- _Assigned task_
Set down the lines that begin at the top of the records and end with the line containing "Careers (751, 1145)", and drop every picture.

Items listed in a dataset
++++++

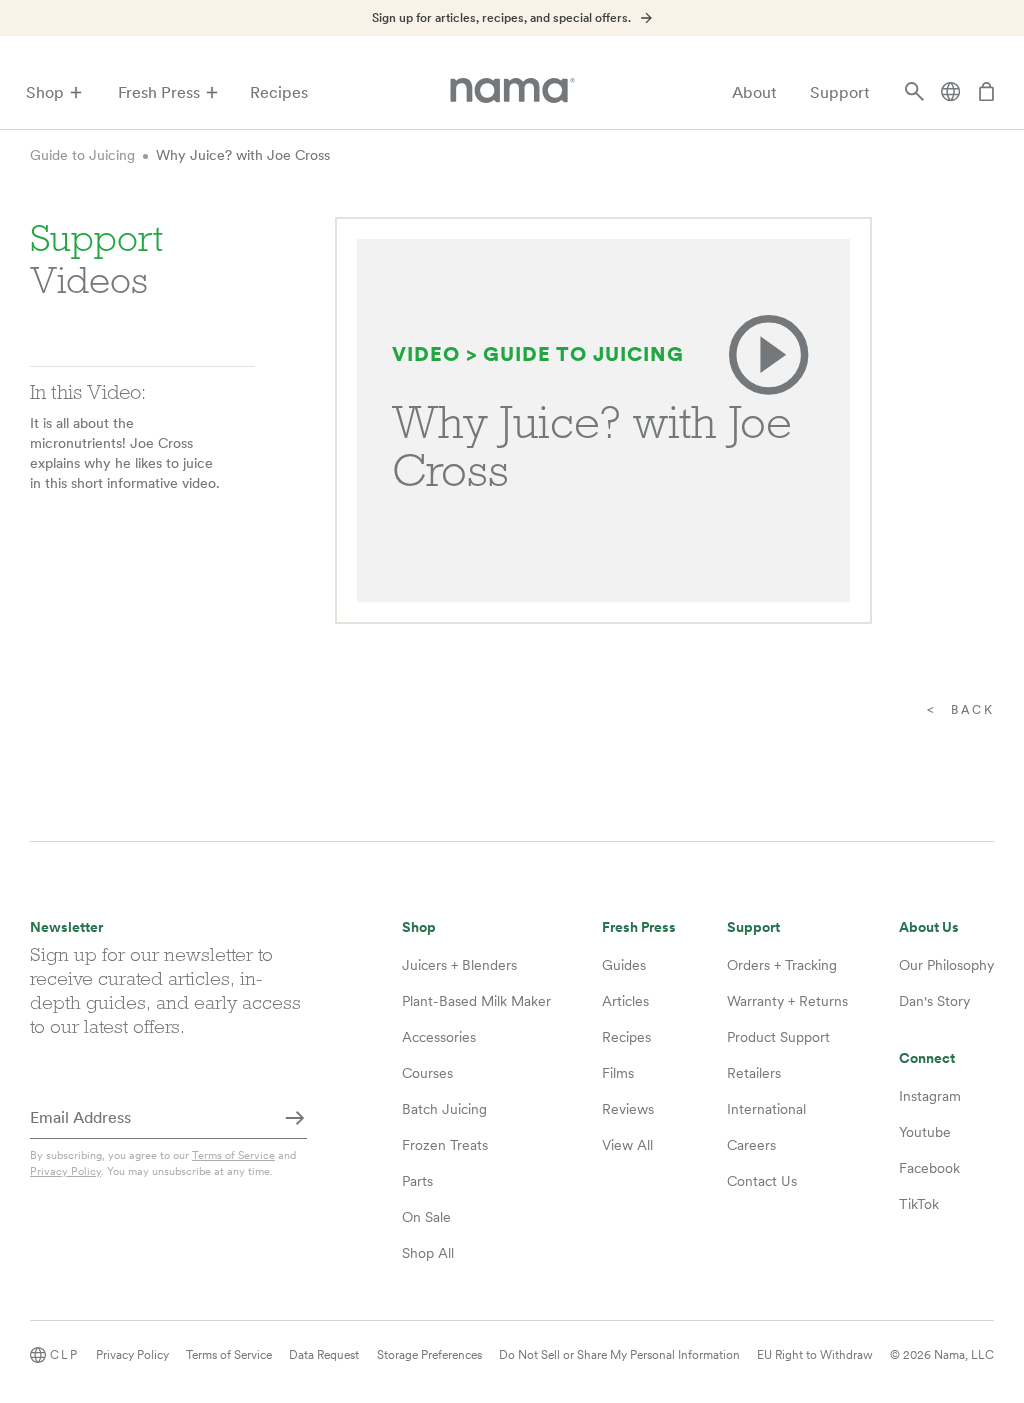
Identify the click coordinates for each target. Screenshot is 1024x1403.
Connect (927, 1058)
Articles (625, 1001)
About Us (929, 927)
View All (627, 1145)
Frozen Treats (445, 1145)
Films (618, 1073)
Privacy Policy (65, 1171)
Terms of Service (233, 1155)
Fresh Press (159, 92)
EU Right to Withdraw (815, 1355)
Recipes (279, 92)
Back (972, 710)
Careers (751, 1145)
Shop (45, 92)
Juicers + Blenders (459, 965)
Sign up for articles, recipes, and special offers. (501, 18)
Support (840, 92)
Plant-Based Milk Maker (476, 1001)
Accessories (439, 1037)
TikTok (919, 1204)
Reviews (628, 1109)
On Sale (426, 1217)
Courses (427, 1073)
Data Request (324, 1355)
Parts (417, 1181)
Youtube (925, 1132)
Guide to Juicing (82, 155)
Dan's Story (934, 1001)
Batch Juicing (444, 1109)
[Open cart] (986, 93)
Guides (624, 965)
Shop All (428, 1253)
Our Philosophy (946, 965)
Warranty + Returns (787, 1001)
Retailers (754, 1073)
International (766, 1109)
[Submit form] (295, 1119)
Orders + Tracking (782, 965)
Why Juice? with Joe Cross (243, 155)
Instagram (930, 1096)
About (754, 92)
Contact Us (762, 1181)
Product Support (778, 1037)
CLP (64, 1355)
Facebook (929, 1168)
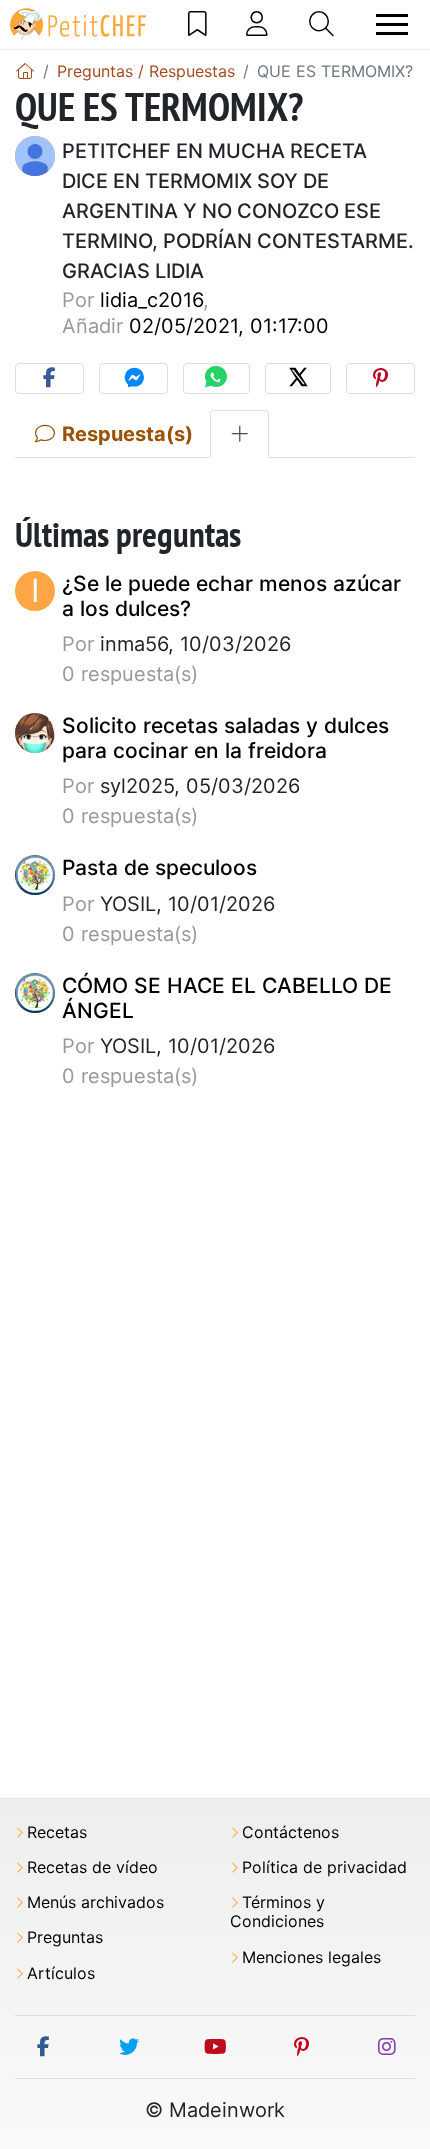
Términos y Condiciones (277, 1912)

++++++

- _Answer below_
Identify the click coordinates for each target. Screenshot is 1024x1403.
Connect (927, 1058)
Articles (625, 1001)
About Us (929, 927)
View All (627, 1145)
Frozen Treats (445, 1145)
Films (618, 1073)
Privacy Policy (65, 1171)
Terms of Service (233, 1155)
Fresh Press (159, 92)
EU Right to Withdraw (815, 1355)
Recipes (279, 92)
Back (972, 710)
Careers (751, 1145)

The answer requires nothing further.